Background

Single-cell RNA sequencing (scRNA-seq) has transformed our understanding of cellular heterogeneity by enabling high-resolution molecular profiling at the level of individual cells. While conventional bulk RNA sequencing offers deep insights into transcription regulation, it only captures the average gene expression across a population of cells, masking potential cell-to-cell variability. In contrast, single-cell omics allow for the analysis of transcriptomes from individual cells, generating distinct gene expression profiles that reveal cell-specific functions and dynamic states within complex tissues.

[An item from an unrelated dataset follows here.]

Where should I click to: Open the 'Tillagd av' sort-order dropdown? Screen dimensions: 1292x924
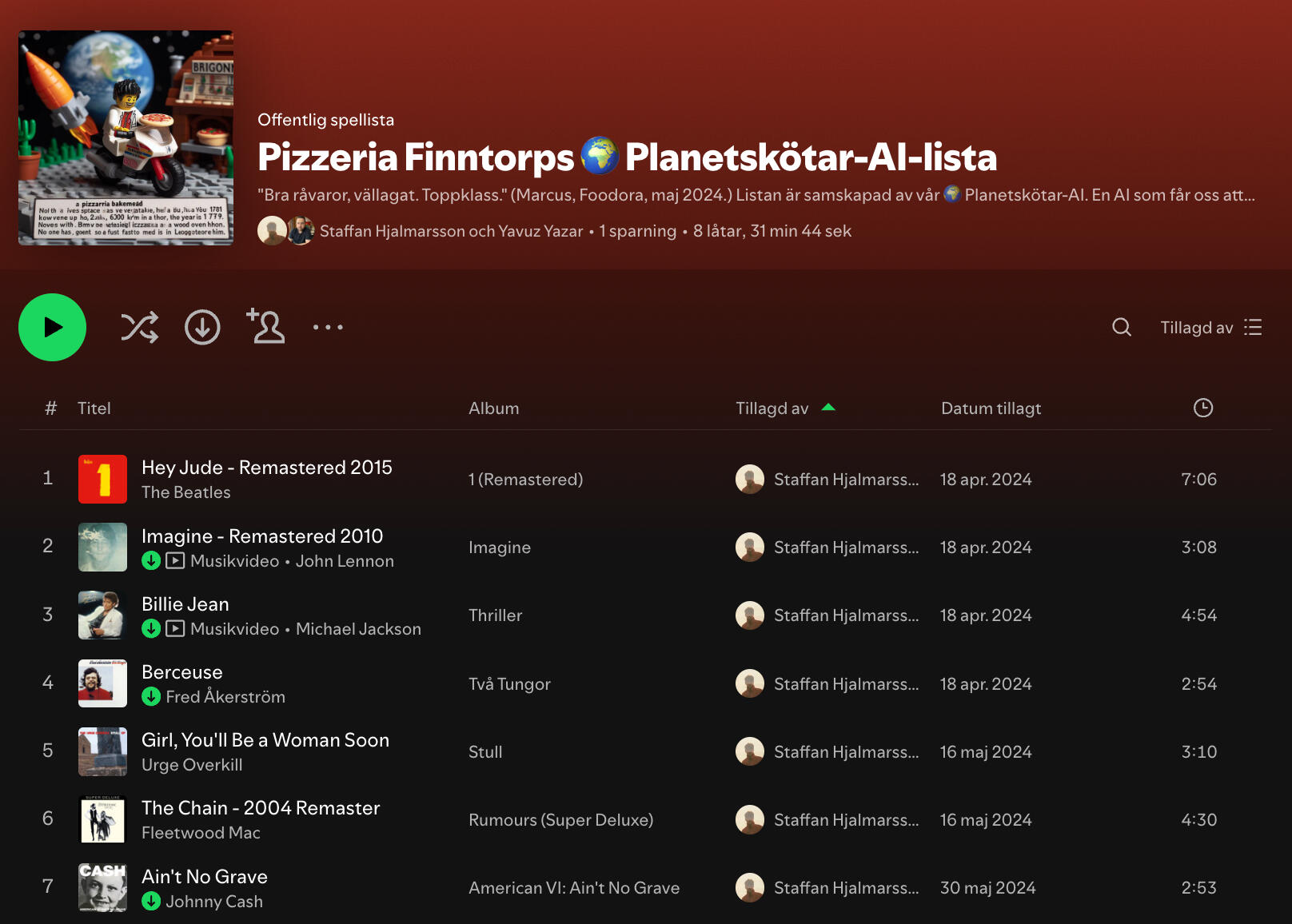click(x=1210, y=328)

Mosquitoes are the main vectors of arboviruses and parasites, impacting millions of people each year. Blood feeding is a critical behavior in female mosquitoes, as it provides the nutrients necessary for egg development; however, it also enables the transmission of pathogens when mosquitoes feed on infected hosts. The ingestion of a blood meal triggers profound physiological changes, particularly in the fat body, a central metabolic and reproductive tissue in mosquitoes [1–3]. Functionally similar to the liver and adipose tissue in mammals, the fat body rapidly shifts its gene expression after a blood meal, including the production of yolk proteins like vitellogenin that are essential for reproduction. Trophocytes—large cells with the cytoplasm filled with extensive lipid droplets—constitute the main cell type of the fat body [1–4]. These are adipocyte-like cells with high lipid content and a fragile structure, which makes dissociation and single-cell isolation very difficult, leading to poor cell recovery, low viability, and reduced RNA integrity when using standard single-cell isolation procedures.

A critical step in scRNA-seq is an efficient dissociation of tissues into a high-quality single-cell suspension. However, certain tissue types—such as adipose tissue—pose a significant technical challenge due to their large size (20–300 μm) [5], structural fragility, and high lipid content [6]. Enzymatic dissociation methods (e.g., collagenase or trypsin digestion) are often used to dissociate tissues, but they can introduce technical artifacts, damage fragile cells, and reduce RNA integrity, especially in lipid-rich tissues [6–8]. These limitations may result in poor cell viability and biased transcriptomic profiles, making conventional scRNA-seq challenging for these tissues. Single-nucleus RNA sequencing (snRNA-seq) offers several advantages for challenging tissues, including those that are fragile, lipid-rich, or difficult to dissociate. snRNA-seq avoids dissociation-induced transcriptional artifacts, preserves representation of large or fragile cell types, and is compatible with frozen or archived tissues [9,10]. However, because nuclear RNA is enriched for pre-mRNAs and lacks some cytoplasmic transcripts, snRNA-seq typically detects fewer genes per nucleus and may underestimate transcripts with strong cytoplasmic localization [11,12]. Thus, while snRNA-seq provides a powerful alternative when whole-cell isolation is not feasible, it also requires accounting for nuclear-specific transcriptional features during data analysis.

Prior studies have explored single-nucleus transcriptomic approaches in insects. In Aedes aegypti, single-nucleus RNA sequencing has been applied to both brain and midgut tissues, demonstrating the feasibility of nuclear profiling in mosquitoes [13,14]. However, quality metrics such as nuclei yield, ambient RNA contamination, and percentage of mitochondrial transcripts are poorly reported. Additionally, snRNA-seq has been performed in the fruit fly Drosophila melanogaster and the Bombyx mori moth fat body tissues, profiling cell-type diversity and functional heterogeneity [15,16]. An optimized Drosophila nuclei isolation protocol reported the recovery of ~10⁶ nuclei from 40 fat body tissues, with improved levels of mitochondrial contamination (<20%) and unique transcripts (>200) compared to enzymatic methods [17]. Despite these advances, isolating intact cells from the mosquito fat body remains technically challenging. To date, no standardized or optimized nuclei isolation protocol has been developed for Anopheles gambiae fat body. Here, we present a reproducible nuclei-based method that yields high-quality, intact nuclei from Anopheles gambiae fat body with consistent recovery across samples. Our protocol recovers approximately 1 × 10⁶ nuclei from 25 body wall tissues, maintains nuclear membrane integrity, and supports low levels of ambient RNA contamination, enabling robust snRNA-seq profiling. In addition, the workflow is compatible with both fresh and methanol-stabilized tissues and is completed rapidly without enzymatic digestion. These features collectively provide a practical and reliable approach for high-quality transcriptomic analysis of this metabolically and immunologically important tissue.